## TASK DIRECTIONS
The answer required is how many lines of the following entries contain the word "options", with no other words.

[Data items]
+---+

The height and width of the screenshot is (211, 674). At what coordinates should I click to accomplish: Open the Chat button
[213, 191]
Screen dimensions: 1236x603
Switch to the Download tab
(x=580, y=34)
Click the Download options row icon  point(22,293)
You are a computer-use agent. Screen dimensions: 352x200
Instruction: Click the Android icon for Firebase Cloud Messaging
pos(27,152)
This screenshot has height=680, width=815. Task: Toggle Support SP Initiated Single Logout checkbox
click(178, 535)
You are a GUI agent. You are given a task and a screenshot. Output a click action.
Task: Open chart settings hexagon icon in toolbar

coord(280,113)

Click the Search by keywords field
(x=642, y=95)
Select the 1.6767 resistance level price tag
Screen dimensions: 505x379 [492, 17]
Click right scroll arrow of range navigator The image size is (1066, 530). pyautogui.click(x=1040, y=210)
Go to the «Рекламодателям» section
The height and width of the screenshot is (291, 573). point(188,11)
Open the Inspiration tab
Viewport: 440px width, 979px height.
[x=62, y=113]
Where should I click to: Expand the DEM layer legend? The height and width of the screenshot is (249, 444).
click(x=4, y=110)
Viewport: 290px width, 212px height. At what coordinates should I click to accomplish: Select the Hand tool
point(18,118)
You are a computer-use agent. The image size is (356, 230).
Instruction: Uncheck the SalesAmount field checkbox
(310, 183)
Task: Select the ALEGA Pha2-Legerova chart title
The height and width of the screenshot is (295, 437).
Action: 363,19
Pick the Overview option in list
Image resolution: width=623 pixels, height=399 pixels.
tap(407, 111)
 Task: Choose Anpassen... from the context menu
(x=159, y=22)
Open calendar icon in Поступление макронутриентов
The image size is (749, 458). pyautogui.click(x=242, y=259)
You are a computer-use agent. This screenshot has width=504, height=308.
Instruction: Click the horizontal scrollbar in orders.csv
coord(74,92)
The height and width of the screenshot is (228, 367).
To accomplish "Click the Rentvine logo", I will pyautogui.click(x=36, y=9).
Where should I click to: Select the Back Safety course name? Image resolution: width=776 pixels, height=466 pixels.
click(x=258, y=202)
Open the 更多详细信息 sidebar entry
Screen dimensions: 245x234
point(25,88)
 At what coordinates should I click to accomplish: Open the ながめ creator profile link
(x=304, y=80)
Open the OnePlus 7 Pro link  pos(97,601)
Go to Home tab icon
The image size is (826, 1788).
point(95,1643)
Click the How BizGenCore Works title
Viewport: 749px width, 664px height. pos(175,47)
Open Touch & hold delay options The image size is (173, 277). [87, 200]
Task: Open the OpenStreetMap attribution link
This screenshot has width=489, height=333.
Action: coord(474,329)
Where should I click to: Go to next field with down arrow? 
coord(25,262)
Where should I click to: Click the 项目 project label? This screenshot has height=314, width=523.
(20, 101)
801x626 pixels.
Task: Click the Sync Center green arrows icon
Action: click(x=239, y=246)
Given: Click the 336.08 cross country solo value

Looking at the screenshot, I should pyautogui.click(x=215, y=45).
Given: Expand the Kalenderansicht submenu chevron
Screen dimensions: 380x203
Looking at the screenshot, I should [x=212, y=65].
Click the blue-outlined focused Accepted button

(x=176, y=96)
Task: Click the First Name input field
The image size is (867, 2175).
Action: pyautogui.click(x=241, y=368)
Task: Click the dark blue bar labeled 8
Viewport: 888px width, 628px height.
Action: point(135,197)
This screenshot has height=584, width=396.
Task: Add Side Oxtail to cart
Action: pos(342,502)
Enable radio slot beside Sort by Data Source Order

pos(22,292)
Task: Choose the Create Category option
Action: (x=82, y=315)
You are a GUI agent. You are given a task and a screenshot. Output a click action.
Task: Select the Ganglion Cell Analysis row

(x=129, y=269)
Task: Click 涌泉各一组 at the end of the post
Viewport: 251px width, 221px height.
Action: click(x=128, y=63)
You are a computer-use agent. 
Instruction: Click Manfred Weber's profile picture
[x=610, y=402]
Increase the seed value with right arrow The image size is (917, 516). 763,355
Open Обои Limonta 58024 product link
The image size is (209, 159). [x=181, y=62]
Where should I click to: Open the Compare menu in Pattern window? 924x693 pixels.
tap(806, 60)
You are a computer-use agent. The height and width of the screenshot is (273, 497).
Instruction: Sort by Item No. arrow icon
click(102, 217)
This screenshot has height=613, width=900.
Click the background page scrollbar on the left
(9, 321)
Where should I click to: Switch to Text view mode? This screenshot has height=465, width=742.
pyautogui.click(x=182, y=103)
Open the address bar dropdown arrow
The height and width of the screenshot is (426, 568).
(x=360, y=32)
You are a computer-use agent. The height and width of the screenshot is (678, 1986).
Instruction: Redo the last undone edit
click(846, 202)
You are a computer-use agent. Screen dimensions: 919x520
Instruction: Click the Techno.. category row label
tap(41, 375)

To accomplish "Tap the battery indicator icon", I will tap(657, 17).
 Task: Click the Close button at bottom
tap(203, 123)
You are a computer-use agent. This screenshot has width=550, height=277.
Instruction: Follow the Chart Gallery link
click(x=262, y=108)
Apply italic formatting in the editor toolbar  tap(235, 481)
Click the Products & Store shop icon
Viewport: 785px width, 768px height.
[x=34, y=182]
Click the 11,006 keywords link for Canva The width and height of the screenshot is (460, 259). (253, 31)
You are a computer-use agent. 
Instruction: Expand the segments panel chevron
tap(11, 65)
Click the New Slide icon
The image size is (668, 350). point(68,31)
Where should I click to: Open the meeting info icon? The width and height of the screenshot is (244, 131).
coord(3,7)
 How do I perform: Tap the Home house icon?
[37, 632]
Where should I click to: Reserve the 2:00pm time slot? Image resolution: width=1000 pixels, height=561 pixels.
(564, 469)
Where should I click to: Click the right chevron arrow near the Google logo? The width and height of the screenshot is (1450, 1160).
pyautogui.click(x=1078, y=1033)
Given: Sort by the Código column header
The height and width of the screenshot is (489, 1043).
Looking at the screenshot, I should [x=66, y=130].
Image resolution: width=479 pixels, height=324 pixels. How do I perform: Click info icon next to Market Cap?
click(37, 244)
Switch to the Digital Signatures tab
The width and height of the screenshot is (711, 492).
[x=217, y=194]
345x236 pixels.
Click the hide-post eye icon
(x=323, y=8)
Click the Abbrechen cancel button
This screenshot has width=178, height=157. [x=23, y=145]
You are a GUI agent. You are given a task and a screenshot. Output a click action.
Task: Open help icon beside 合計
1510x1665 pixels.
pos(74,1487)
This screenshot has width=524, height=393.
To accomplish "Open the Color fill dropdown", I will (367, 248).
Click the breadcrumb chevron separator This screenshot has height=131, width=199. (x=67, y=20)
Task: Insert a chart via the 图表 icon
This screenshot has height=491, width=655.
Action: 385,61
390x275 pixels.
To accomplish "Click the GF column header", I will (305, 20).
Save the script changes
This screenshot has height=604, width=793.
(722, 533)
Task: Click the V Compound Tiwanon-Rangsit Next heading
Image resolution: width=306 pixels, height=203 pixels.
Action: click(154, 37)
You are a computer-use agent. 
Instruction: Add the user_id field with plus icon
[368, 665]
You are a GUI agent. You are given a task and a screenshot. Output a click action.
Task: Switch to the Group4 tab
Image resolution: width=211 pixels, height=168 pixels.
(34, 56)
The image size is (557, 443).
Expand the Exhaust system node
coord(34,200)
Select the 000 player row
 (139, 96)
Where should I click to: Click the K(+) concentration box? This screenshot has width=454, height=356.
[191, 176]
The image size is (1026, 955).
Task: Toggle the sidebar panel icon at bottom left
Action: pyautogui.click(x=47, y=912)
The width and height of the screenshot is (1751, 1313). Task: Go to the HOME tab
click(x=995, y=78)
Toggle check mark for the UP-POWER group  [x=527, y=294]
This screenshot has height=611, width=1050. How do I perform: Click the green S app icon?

+---+

## COMPLETED TASK
2